The battle for Imphal
But already, on 31 May, the Japanese had begun to pull back, and the 2nd Division pushed south toward Imphal. All this while, the Indian IV Corps had been involved in very severe fighting against the 15th Division and 33rd Division in the area round Imphal. Scoones’s tactical plan was based upon the Allied retention of fortified boxes round each supply dump and the six airfields, using his four divisions, one parachute brigade and one armoured brigade supported by the formidable tactical air support afforded by the 27 fighter and fighter-bomber squadrons of Air Marshal Sir John Baldwin’s British 3rd Tactical Air Force at the disposal of the corps. Even so, the original defensive perimeter of the Indian IV Corps had to be contracted to an inner perimeter with the 5th and 23rd Divisions holding the north-eastern sector against the 15th Division, and the 20th Division and 17th Light Division holding the south-eastern and southern sectors against the 33rd Division. The Japanese were able to penetrate the defence with attacks toward Sengmai, Nunshigum, Palel and Ningthoukhong. Imphal was besieged for 88 days, and it was only on 22 June that the 5th Division was able to break out and link with the 2nd Division at Milestone 107 just north of the Imphal perimeter.

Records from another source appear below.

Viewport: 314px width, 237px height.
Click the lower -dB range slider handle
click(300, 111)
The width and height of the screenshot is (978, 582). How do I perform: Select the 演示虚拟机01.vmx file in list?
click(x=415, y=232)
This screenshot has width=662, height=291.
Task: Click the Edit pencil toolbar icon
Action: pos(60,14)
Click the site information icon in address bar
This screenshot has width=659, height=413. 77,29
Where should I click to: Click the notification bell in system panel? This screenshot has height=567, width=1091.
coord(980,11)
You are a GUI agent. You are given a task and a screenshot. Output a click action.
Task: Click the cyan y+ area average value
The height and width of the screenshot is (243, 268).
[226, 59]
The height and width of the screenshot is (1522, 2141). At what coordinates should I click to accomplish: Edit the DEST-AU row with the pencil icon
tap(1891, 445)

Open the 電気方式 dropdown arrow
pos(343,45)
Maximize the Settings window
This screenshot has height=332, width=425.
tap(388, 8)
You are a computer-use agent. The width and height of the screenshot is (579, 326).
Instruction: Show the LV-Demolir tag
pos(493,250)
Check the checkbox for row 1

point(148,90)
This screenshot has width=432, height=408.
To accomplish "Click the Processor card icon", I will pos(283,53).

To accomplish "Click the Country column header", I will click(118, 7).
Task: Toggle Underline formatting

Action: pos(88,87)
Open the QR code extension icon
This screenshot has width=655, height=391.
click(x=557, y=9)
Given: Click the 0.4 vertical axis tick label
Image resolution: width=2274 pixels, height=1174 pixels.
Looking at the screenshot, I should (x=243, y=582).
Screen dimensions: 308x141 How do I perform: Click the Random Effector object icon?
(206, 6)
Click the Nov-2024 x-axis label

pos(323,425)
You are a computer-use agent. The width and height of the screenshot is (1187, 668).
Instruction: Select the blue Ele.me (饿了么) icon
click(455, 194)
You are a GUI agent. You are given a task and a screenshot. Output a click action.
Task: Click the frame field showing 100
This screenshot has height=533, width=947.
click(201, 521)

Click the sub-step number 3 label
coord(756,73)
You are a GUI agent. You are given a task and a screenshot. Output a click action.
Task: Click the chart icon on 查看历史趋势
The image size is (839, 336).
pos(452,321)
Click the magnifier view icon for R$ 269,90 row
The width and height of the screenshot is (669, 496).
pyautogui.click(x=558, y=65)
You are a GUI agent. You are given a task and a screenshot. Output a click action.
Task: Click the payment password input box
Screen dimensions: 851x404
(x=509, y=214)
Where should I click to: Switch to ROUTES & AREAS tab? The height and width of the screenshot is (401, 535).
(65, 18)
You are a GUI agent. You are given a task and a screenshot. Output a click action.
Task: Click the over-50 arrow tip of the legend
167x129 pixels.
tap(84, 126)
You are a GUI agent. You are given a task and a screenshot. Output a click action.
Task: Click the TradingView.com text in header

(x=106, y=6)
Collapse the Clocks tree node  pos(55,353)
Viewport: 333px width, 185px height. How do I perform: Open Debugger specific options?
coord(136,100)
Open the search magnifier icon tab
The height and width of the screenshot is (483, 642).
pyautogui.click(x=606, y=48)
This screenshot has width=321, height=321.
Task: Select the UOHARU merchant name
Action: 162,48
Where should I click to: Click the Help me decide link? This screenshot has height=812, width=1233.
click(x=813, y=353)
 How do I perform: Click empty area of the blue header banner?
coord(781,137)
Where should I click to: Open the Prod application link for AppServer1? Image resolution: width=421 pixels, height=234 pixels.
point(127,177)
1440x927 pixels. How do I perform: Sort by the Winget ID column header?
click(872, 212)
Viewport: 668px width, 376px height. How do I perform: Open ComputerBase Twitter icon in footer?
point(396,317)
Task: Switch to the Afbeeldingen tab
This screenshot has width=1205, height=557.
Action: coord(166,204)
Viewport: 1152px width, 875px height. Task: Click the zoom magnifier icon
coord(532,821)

The Japanese were now totally exhausted, suffering from the first effects of starvation, and falling ill in ever larger numbers, and what was left of the 15th Army started to pull back toward the Chindwin river. Yet the Allies were still unable to break the Japanese, and despite the loss of some 53,500 men, including 30,500 dead, Mutaguchi was able to return to his start line against an indifferent pursuit. The Allied casualties had been 16,700, about one-quarter of them at Kohima. After the battle the Indian IV Corps (17th Division and 20th Division) was pulled back to India, and the Indian XXXIII Corps (British 2nd, Indian 5th, Indian 23rd and 11th [East Africa] Divisions) took over the pursuit to the Chindwin river, which the Allies reached only during the early part of December 1944.